= Nimr al-Khatib =

Palestinian political leader (1918– 2010)

Muhammad Nimr al-Khatib (محمد نمر الخَطيب (1918 - 15 November 2010) was a Palestinian leader and pro-Husayni head of the Arab Higher Committee in Haifa during the 1947–1948 Civil War in Mandatory Palestine. He founded an Islamic society called Jam‘iyyat al-I‘tisam in 1941. Khatib's family held the mufti-ship of Haifa during Ottoman rule.

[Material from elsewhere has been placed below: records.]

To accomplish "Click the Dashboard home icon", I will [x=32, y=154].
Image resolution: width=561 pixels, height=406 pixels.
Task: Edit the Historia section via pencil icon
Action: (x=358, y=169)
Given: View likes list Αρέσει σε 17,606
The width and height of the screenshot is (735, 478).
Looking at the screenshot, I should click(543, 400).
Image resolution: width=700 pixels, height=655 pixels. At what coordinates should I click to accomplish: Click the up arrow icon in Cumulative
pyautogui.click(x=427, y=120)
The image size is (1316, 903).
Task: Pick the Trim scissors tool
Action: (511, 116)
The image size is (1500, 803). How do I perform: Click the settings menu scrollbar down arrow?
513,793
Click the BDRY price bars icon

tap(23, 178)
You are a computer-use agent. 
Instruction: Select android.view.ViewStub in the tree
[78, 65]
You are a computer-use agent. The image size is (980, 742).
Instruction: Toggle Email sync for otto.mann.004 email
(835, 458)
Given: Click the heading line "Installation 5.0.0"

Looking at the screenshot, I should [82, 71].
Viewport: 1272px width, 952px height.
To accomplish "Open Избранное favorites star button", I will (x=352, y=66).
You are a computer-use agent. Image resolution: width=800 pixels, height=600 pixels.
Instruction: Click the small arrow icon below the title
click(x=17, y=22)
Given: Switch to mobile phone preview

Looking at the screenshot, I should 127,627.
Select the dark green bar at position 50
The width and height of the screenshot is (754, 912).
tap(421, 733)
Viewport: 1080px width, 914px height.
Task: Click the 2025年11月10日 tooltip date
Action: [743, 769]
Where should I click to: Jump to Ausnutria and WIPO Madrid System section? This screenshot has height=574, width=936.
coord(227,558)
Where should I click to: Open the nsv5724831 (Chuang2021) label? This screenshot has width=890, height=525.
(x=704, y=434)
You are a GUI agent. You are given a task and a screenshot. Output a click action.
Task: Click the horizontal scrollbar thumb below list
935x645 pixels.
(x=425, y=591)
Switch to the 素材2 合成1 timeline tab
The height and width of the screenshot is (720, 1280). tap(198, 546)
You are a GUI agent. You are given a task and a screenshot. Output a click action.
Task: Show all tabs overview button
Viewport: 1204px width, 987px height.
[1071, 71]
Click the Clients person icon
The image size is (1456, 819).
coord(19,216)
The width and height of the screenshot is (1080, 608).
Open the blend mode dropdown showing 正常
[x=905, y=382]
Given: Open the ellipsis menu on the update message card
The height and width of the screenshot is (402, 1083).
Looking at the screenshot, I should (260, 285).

Khatib was targeted for assassination by the Haganah, as part of Operation Zarzir, on 19 February 1948. Two Shahar agents fired 32 bullets at a taxi in which he was traveling north of Haifa on a return journey from Damascus. He was hit by one bullet in the lung and three in the left shoulder. Isaac Shoshan had been instructed to "run back and appear to be helping, but actually to make sure the sheikh was dead, and if not, to finish the job off with my handgun". However, British soldiers prevented Shoshan from reaching the car. One passenger died and one other was wounded in the attack. Al-Khatib remained outside of Palestine for the rest of the war.

Khatib was the author of a notable account of the 1948 War entitled The Events of the Disaster (Min Athar al-Nakba). Khatib was the first writer to note the Tantura massacre.